计算机工程与应用 ›› 2013, Vol. 49 ›› Issue (2): 157-159.

• 数据库、数据挖掘、机器学习 • 上一篇    下一篇

改进的层次K均值聚类算法

胡  伟   

  1. 山西财经大学 实验教学中心,太原 030006
  • 出版日期:2013-01-15 发布日期:2013-01-16

Improved hierarchical K-means clustering algorithm

HU Wei   

  1. Experimental Teaching Center, Shanxi University of Finance and Economics, Taiyuan 030006, China
  • Online:2013-01-15 Published:2013-01-16

摘要: 针对传统K均值聚类方法采用聚类前随机选择聚类个数K而导致的聚类结果不理想的问题,结合空间中的层次结构,提出一种改进的层次K均值聚类算法。该方法通过初步聚类,判断是否达到理想结果,从而决定是否继续进行更细层次的聚类,如此迭代执行,从而生成一棵层次型K均值聚类树,在该树形结构上可以自动地选择聚类的个数。

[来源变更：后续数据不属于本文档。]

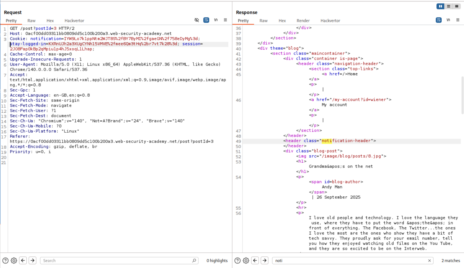Switch Request view to Raw tab
The image size is (464, 268).
(x=31, y=21)
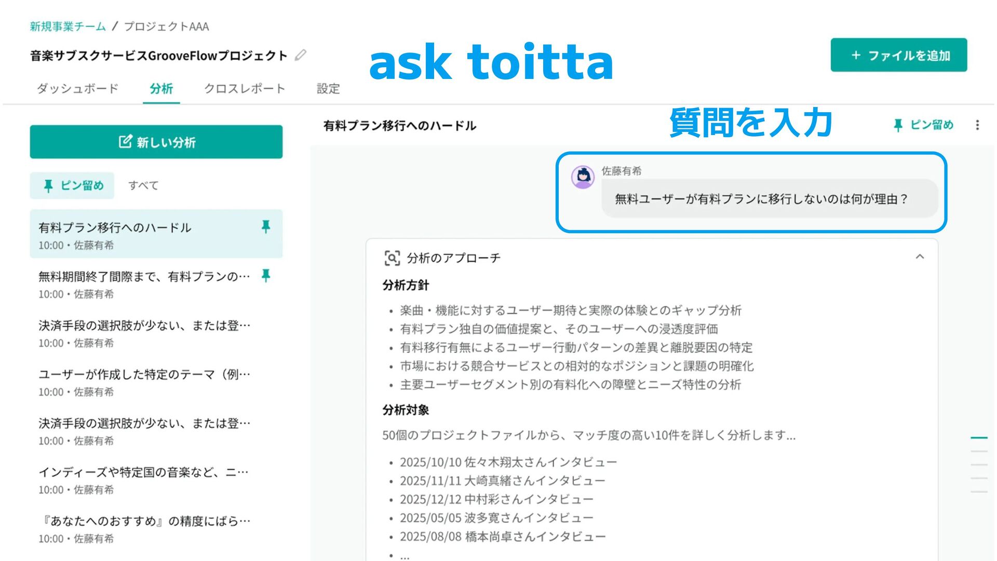Viewport: 997px width, 561px height.
Task: Expand the truncated file list ellipsis
Action: pyautogui.click(x=405, y=556)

标准数据集上的实验结果表明,与传统的K均值聚类方法相比,提出的改进的层次聚类方法的确能够取得较优秀的聚类效果。

关键词: K均值聚类, 聚类个数, 层次结构, 层次K均值聚类算法, 聚类树

Abstract: This paper presents an improved hierarchical K-means clustering algorithm combining hierarchical structure of space, in order to solve the problem that bad result of traditional K-means clustering method  by selecting the number of categories randomly before clustering. By primary K-means clustering, it determines whether re-clustering in the more fine level by the result of initial clustering. By repeated execution, a hierarchical K-means clustering tree is produced, and the number of clusters is selected automatically on this tree structure. Simulation results on UCI datasets demonstrate that comparing with traditional K-means clustering means, the better clustering results are obtained by the hierarchical K-means clustering model.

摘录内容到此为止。